▸ **What is being asked**
Throughout the material below, how many lines include the string "accomplish"? Reply with only the number.

▸ **Data listing**
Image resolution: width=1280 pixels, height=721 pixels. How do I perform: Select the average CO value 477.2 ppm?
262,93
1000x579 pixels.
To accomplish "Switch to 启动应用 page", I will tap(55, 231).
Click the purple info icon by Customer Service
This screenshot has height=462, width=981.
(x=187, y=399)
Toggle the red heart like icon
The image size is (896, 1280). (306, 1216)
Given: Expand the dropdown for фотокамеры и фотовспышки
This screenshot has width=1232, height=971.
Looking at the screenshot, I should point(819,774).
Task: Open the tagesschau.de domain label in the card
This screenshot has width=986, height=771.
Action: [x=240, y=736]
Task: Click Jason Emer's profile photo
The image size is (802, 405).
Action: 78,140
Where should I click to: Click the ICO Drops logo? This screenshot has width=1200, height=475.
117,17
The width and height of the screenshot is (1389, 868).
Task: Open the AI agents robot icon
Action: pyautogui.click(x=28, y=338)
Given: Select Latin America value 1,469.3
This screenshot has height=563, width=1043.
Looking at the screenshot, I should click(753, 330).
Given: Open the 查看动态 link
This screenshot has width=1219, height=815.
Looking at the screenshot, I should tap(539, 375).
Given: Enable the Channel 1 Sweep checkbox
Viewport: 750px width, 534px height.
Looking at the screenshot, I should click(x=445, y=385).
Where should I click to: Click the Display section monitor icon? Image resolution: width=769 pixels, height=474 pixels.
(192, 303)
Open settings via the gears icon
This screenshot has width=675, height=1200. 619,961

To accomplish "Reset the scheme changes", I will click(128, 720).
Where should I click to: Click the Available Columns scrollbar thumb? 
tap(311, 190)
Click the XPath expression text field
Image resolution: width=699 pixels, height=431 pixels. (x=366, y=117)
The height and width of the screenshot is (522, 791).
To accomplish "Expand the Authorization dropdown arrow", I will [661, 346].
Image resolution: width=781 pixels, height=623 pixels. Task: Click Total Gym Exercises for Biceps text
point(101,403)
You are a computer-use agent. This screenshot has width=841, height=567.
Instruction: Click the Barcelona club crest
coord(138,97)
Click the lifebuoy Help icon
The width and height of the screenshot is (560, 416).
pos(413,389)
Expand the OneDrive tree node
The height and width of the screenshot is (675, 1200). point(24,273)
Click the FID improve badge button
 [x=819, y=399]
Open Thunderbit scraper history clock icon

▸ **Answer space**
3